For advanced biofuel production, most cellulosic biomass conversion processes should operate at efficiencies approaching 50%, implying that a $10 per ton increment in feedstock cost will add $0.15 per gge, or for ethanol roughly $0.10 per gallon. Total near-term production costs, assuming enzymatic conversion technology can be sufficiently commercialized, have been estimated at $2.46 per gallon ($3.83 per gge) after taxes for a California facility that produces 70 million gallons per year of cellulosic ethanol with feedstock at $45 per ton (Williams 2007). Operating expenses other than feedstock are $0.57 per gallon or 23% of total cost (partially offset by net electricity exports worth $0.09 per gallon) and capital recovery is $1.02 per gallon or more than 40% of cost.
Feedstock amounts to more than a third of production costs. Improvements in ethanol yield from 70 to 100 gallons per ton of feedstock and decreased enzyme costs from $0.35 to $0.10 per gallon would reduce production costs to around $1.85 per gallon ($2.16 per gge), closer to the federal target for 2012 of $1.33 per gallon of ethanol. Improvement in cellulosic conversion technologies must proceed rapidly if biofuel mandates under the new federal energy legislation are to be met on schedule.
A wide variety of conversion technologies are currently under development, but large-scale demonstrations of biorefineries producing biofuels from lignocellulosic feedstocks and advanced power-generation options must be completed before commercially successful approaches can be identified and full technical, cost and environmental performance are known. Air emissions will be a dominant concern for new facilities in most regions, especially for power generation, but water supplies, water quality and waste disposal will also be critical determinants in siting and financing. Performance-based sustainability metrics and standards or other instruments providing clear industry guidance will be important over the near term if financing and commercial development are to occur on the scale needed to meet existing state bioenergy targets. Permitting complexity and cost are frequently cited as substantial hurdles, but regulatory processes will increasingly need to address global, state and regional impacts and cross-media effects in addition to local impacts.

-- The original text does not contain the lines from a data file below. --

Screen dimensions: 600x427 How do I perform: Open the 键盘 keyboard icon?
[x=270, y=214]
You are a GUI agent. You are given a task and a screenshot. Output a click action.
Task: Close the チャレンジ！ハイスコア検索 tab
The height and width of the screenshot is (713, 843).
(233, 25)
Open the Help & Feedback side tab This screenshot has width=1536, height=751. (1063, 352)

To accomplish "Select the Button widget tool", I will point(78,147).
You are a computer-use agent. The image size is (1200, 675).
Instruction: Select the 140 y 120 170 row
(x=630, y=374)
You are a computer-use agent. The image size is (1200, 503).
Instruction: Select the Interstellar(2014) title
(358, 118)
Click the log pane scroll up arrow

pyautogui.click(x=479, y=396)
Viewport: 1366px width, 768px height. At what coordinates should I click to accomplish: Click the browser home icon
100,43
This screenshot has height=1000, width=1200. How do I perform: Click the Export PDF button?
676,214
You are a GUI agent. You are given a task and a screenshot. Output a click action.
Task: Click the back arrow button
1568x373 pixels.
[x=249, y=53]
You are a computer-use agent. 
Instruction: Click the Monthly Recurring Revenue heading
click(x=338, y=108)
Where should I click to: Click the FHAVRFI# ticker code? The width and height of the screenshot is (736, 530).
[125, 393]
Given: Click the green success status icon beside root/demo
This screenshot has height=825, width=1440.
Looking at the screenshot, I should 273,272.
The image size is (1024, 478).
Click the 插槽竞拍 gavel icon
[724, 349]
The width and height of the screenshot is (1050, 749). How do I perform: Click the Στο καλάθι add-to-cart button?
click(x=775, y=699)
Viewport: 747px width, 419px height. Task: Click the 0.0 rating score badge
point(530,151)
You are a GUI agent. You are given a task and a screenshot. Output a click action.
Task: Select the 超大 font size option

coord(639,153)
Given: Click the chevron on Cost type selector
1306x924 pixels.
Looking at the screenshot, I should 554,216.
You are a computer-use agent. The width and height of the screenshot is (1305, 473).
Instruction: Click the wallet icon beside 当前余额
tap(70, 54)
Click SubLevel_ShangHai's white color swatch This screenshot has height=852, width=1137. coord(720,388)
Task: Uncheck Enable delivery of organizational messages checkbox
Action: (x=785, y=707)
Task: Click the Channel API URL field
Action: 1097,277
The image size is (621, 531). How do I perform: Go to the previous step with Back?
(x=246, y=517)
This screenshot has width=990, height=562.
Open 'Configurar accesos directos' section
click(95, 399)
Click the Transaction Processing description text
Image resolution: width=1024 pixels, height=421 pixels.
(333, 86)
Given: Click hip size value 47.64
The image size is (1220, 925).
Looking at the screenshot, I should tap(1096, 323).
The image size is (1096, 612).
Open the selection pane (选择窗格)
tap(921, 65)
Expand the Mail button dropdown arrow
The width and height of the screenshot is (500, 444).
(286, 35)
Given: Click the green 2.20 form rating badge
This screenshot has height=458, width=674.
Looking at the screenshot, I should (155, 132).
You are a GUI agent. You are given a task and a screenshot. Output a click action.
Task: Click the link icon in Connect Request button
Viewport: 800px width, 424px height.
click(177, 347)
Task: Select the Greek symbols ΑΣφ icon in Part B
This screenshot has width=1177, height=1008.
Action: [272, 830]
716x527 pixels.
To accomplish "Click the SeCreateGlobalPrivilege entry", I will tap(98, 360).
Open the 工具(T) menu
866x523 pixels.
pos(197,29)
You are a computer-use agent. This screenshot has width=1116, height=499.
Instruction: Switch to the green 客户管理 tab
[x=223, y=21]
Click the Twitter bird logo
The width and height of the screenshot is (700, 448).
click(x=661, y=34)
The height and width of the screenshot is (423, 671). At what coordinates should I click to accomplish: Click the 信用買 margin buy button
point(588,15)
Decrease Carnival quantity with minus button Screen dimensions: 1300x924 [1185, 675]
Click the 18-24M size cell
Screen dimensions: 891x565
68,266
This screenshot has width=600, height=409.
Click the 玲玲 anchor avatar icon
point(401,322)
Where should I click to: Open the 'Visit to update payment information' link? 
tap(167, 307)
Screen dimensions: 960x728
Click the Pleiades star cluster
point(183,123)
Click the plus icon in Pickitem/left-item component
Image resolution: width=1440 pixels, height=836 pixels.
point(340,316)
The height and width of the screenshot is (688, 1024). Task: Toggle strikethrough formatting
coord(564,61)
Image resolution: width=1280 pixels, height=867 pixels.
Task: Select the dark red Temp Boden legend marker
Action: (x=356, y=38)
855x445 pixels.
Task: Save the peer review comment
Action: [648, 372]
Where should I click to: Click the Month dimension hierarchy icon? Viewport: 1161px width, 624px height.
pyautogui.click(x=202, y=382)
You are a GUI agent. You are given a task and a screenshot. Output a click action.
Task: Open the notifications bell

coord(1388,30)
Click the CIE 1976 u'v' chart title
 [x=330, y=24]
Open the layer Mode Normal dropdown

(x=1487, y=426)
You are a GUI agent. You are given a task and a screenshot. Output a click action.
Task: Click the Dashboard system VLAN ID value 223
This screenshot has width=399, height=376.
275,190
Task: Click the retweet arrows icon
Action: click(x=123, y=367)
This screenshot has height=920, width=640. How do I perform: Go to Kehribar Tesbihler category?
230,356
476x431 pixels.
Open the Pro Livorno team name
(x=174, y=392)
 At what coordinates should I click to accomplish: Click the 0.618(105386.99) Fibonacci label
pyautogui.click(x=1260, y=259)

Increasing feedstock costs and declining ethanol market prices have resulted in the recent loss of in-state corn biorefining capacity. The longer-term economic prospects for biofuel production are more favorable, however, as long as cellulosic feedstock costs, which are projected to constitute about a third of total production costs, remain less volatile compared with grain and sugar prices. If transportation-fuel costs continue to rise without a concurrent expansion in electric-vehicle capacity in the state or escalation in renewable electricity prices, increasing competition for biofuel feedstocks will occur at the expense of electricity generation. The implications for overall efficiency, greenhouse-gas emissions, and local pollutant emissions and exposures must be considered at the systems level in order to apply incentives to meet existing policy targets and design new policies to encourage development.